ECLI:NL:CRVB:2024:1282
Centrale Raad van Beroep
- Hoger beroep
- Rechtspraak.nl
Beëindiging van de ZW-uitkering van appellant door het Uwv
In deze zaak heeft de Centrale Raad van Beroep op 27 juni 2024 uitspraak gedaan in het hoger beroep van appellant tegen de beëindiging van zijn ZW-uitkering door het Uitvoeringsinstituut werknemersverzekeringen (Uwv). Appellant, die zich op 24 september 2020 ziekmeldde met lichamelijke en psychische klachten, betwistte de beëindiging van zijn uitkering per 24 oktober 2021. Hij stelde dat hij door zijn medische beperkingen niet in staat was om passende functies te vervullen. De Raad heeft de zaak behandeld op een zitting op 16 mei 2024, waar appellant werd bijgestaan door zijn advocaat, mr. J.W. Dijke, en het Uwv werd vertegenwoordigd door mr. L.J.M.M. van der Poel. De ex-werkgever, SRS personeel B.V., was niet aanwezig.
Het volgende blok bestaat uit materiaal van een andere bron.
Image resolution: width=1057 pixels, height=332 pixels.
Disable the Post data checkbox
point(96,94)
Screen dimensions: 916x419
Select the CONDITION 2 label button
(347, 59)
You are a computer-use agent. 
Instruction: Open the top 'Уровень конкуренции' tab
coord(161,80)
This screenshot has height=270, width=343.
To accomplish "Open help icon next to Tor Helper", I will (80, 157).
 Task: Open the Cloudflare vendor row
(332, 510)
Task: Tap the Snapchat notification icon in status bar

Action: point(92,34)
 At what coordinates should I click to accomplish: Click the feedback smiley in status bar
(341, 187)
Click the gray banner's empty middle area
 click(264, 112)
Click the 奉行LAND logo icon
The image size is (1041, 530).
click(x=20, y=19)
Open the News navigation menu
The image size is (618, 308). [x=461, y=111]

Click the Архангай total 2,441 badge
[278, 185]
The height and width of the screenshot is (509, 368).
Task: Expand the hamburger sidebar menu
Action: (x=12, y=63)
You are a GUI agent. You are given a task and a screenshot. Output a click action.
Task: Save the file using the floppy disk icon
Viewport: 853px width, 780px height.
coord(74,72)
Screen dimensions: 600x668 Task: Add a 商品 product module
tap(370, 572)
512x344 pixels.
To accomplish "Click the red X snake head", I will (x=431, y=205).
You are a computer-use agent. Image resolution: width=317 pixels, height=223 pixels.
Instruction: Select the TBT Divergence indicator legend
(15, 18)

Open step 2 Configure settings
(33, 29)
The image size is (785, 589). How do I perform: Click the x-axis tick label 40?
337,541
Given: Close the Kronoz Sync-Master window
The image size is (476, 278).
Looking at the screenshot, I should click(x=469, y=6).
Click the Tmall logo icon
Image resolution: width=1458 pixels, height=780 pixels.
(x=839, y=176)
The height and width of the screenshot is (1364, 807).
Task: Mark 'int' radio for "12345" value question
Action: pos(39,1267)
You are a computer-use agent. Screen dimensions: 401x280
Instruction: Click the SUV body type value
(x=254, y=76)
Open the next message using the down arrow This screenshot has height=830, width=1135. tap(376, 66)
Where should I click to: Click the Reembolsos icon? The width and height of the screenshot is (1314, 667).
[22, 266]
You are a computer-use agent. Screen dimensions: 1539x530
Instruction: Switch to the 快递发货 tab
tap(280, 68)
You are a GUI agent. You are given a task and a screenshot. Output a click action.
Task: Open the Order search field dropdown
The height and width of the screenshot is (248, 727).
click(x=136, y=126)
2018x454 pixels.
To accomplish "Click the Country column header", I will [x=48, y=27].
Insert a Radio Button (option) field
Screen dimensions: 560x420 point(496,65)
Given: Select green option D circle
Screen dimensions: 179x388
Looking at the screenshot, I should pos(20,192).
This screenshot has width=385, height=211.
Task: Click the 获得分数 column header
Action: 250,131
De Raad heeft vastgesteld dat het Uwv de ZW-uitkering terecht heeft beëindigd. De rechtbank Rotterdam had eerder het beroep van appellant tegen het bestreden besluit ongegrond verklaard. De Raad onderschrijft de overwegingen van de rechtbank en concludeert dat er geen aanleiding is om te twijfelen aan de medische en arbeidskundige beoordelingen die aan de beëindiging van de uitkering ten grondslag liggen. Appellant heeft niet voldoende medische onderbouwing geleverd voor zijn standpunten over de beperkingen die hij stelt te ondervinden. De Raad oordeelt dat de verzekeringsarts en arbeidsdeskundige op zorgvuldige wijze hebben geoordeeld over de belastbaarheid van appellant en de geschiktheid van de geselecteerde functies.
De Raad bevestigt de uitspraak van de rechtbank en stelt vast dat de beëindiging van de ZW-uitkering in stand blijft. Appellant krijgt geen vergoeding voor proceskosten of griffierecht, aangezien het hoger beroep niet slaagt.